What you need to do: Pick out every line in the rows below that contains the word "item".

Data to process:
───

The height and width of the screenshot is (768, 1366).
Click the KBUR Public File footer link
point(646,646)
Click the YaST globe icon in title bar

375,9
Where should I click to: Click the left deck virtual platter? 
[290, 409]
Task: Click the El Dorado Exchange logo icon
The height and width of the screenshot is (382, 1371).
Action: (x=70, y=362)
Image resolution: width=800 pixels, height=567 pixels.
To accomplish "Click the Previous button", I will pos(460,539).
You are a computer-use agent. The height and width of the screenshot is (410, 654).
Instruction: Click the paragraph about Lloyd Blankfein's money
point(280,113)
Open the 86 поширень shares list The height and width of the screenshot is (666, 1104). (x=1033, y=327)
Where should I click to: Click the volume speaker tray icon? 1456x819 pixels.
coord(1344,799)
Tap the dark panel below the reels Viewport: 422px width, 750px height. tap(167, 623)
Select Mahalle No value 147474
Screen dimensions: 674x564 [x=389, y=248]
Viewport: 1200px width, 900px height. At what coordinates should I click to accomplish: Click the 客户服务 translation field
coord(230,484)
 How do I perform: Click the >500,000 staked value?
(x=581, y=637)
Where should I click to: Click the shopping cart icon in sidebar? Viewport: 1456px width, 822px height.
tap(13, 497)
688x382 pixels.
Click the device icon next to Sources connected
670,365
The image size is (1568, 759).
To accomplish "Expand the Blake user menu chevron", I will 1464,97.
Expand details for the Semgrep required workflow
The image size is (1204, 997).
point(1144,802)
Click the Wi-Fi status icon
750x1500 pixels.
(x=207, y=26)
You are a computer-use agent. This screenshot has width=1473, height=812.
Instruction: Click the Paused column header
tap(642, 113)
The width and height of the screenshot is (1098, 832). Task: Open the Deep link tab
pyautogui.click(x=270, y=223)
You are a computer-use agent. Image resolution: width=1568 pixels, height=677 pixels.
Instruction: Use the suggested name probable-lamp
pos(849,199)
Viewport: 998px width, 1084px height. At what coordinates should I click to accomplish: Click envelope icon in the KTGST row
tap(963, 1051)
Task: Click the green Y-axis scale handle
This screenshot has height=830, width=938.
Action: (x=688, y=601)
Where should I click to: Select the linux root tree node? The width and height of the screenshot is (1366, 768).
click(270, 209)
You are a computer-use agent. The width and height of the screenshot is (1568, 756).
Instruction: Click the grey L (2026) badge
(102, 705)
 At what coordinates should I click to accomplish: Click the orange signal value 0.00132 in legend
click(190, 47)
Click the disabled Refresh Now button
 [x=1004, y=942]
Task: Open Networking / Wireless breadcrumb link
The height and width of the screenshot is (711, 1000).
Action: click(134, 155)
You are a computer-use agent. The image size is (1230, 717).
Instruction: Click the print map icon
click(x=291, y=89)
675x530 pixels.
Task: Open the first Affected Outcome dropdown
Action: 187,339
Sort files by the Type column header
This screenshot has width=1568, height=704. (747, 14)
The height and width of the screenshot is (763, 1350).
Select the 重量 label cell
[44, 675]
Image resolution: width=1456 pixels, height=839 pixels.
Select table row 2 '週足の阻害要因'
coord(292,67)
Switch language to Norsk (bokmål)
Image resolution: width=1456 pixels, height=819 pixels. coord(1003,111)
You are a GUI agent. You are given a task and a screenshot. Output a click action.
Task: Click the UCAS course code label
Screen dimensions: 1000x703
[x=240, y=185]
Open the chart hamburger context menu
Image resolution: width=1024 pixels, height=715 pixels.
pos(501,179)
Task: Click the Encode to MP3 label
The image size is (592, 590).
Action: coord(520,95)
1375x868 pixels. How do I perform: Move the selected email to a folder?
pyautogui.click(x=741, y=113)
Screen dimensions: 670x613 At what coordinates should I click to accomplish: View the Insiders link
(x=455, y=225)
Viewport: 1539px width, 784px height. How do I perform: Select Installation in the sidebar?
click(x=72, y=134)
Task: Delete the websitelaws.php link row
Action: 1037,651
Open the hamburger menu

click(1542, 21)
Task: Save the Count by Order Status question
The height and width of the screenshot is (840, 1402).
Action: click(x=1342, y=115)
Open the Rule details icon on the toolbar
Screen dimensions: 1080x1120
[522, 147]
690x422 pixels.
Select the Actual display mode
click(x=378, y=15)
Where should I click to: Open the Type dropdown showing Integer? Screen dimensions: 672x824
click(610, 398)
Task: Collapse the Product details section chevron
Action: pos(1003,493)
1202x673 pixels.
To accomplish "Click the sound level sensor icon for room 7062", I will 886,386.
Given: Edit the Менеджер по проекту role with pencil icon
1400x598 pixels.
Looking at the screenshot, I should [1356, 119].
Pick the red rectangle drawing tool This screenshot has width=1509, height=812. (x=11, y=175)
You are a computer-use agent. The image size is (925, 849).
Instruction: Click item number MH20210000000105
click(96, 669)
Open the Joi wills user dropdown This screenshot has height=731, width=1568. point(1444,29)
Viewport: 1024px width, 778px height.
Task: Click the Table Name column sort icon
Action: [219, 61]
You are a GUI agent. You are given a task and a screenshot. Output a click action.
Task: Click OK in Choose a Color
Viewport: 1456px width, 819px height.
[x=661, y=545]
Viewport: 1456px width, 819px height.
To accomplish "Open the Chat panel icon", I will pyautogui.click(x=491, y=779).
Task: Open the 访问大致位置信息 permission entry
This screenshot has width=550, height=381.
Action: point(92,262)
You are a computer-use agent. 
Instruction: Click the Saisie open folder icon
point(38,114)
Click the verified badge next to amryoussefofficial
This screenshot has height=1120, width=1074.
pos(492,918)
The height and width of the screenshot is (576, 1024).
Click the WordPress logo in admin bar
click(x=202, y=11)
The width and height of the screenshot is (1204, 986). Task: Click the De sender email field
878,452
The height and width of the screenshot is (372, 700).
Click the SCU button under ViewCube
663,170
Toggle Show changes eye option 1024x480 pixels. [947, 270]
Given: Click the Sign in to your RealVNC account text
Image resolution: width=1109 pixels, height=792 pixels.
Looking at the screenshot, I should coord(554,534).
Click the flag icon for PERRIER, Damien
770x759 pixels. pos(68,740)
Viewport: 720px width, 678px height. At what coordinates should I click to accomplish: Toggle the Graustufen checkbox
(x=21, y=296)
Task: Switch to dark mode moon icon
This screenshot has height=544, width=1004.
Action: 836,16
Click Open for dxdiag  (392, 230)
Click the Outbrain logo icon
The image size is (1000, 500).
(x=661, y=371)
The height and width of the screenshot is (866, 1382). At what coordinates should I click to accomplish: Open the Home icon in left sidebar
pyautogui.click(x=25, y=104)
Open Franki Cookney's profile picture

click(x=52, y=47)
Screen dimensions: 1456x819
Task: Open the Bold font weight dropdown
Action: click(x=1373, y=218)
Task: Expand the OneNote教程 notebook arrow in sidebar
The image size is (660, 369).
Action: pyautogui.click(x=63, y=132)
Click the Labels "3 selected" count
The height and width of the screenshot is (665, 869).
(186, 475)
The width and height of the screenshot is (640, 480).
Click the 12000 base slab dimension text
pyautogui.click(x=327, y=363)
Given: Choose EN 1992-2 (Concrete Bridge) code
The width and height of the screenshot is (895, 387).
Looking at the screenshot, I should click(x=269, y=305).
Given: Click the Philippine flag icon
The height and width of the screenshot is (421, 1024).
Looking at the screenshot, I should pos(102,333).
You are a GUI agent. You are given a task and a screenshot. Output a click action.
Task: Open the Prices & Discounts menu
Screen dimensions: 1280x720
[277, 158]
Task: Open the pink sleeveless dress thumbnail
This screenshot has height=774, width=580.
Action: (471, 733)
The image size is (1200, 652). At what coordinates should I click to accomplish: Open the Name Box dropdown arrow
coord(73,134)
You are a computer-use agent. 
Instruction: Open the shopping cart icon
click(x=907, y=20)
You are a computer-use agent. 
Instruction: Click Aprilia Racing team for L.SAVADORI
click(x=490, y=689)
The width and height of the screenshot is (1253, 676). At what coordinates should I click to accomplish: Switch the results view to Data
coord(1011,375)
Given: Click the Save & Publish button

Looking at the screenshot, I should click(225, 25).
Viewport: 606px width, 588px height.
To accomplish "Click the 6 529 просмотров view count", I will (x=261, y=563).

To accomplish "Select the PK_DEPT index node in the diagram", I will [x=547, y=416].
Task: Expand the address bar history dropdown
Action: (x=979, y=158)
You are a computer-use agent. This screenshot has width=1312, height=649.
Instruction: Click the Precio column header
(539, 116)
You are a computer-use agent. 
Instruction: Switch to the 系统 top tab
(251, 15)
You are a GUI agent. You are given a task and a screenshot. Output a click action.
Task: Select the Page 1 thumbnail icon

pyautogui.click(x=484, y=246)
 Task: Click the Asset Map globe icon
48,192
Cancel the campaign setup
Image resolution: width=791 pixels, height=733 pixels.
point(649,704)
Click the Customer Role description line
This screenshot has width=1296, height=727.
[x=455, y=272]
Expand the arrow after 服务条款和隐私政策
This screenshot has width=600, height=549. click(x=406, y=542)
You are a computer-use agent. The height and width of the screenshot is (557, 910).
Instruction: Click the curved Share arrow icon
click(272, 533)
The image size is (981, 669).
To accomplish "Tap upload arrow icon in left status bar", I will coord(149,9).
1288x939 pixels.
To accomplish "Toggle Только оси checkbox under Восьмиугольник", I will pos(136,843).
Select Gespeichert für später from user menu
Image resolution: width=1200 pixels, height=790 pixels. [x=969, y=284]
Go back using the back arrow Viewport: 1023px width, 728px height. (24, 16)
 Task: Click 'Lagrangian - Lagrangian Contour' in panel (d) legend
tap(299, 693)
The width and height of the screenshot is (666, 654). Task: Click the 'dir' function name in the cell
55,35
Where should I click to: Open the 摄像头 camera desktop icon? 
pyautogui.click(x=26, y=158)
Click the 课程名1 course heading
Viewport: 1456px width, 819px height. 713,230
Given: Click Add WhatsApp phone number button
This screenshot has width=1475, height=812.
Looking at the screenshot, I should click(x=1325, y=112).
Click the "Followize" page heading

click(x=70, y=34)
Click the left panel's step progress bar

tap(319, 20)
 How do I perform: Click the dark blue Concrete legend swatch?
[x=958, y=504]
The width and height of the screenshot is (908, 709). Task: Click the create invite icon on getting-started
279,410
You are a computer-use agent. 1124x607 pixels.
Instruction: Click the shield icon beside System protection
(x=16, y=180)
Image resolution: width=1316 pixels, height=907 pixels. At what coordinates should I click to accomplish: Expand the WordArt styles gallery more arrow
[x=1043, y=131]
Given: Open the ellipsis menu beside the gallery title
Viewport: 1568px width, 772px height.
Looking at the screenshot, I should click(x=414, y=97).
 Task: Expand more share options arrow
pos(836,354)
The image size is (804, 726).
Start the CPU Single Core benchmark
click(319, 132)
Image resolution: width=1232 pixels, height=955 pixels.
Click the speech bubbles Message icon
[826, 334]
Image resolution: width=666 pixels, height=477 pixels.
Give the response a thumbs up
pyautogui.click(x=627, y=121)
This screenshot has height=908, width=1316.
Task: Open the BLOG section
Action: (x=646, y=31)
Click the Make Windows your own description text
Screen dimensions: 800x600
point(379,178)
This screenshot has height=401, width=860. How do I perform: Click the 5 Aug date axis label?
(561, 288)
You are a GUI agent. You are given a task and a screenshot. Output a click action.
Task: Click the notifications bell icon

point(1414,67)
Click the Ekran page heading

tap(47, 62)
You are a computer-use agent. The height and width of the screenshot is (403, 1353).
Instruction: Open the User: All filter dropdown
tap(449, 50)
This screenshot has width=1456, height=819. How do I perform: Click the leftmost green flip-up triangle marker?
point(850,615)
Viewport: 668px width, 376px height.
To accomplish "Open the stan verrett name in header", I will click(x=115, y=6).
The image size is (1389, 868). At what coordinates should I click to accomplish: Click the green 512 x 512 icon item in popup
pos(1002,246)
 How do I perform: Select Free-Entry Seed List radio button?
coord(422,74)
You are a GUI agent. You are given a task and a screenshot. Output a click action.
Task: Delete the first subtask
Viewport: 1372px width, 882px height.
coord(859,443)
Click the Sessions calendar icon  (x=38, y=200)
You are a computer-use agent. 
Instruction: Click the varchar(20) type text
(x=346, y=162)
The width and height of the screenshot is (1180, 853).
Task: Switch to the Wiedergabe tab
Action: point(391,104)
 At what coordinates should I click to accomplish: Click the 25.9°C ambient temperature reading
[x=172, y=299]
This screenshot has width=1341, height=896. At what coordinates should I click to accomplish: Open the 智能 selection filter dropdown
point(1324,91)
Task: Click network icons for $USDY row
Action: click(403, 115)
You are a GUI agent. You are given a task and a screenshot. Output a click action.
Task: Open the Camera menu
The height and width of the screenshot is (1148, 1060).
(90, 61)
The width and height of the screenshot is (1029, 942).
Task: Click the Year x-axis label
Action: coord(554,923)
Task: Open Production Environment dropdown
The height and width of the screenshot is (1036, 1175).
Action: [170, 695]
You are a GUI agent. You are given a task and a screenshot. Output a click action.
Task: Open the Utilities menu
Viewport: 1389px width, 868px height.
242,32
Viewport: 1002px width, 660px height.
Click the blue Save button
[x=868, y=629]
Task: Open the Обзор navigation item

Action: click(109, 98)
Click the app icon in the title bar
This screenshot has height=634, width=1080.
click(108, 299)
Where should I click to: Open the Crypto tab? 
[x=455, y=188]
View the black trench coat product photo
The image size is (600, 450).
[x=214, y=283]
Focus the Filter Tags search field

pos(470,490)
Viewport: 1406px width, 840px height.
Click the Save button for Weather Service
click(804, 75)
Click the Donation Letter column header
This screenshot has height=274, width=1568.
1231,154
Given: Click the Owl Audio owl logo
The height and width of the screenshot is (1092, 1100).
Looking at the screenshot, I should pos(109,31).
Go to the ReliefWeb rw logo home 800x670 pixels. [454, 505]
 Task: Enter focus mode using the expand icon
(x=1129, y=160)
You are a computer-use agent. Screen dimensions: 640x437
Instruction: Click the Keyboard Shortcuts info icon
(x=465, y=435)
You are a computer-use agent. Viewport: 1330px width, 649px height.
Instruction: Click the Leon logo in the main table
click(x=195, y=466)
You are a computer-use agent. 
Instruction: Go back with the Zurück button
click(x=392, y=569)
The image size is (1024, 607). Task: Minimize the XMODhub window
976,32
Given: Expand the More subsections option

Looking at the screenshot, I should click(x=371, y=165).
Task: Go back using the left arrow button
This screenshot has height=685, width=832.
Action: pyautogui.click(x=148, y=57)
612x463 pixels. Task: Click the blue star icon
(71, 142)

───

Complete response:
Instruction: Click item number MH20210000000105
The image size is (1389, 868). At what coordinates should I click to accomplish: Click the green 512 x 512 icon item in popup
Task: Open the Обзор navigation item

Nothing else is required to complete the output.